**Try it**
Would you please set down the lines of the data from the one containing "Task: Click the right pane vertical scrollbar" to the final line, exactly and only those?

----------

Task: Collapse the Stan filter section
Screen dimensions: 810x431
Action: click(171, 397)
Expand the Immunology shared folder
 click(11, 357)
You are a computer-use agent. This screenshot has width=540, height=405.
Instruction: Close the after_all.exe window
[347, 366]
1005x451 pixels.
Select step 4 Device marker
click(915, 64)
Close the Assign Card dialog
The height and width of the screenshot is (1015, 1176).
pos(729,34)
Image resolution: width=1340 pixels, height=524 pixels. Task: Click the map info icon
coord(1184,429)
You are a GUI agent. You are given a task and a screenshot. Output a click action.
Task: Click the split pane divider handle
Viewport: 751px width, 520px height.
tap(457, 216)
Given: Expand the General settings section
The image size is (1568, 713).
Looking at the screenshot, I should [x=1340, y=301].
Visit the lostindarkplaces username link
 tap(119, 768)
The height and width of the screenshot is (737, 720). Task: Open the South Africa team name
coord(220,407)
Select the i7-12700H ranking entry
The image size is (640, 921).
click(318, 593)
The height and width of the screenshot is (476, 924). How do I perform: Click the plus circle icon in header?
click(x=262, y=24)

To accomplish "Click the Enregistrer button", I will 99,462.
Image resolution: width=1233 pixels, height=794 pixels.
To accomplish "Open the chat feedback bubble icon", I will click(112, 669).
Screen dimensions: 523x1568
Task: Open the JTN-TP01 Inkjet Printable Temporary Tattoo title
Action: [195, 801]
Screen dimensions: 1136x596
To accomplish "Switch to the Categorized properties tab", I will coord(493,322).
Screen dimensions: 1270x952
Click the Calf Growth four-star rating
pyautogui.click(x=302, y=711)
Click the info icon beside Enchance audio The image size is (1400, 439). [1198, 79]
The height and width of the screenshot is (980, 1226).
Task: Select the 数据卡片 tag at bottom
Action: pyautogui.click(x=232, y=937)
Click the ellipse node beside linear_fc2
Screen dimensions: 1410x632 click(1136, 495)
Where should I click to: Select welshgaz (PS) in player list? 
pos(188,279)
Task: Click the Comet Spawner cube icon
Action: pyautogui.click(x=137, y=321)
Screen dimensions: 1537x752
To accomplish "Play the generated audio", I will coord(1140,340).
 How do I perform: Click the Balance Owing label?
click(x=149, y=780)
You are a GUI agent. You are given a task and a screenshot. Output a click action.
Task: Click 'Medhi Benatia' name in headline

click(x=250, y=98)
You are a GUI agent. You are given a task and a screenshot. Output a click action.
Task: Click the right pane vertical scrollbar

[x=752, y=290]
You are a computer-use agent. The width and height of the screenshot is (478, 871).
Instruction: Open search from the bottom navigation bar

----------

**Task response**
Task: Click the right pane vertical scrollbar

[x=752, y=290]
You are a computer-use agent. The width and height of the screenshot is (478, 871).
Instruction: Open search from the bottom navigation bar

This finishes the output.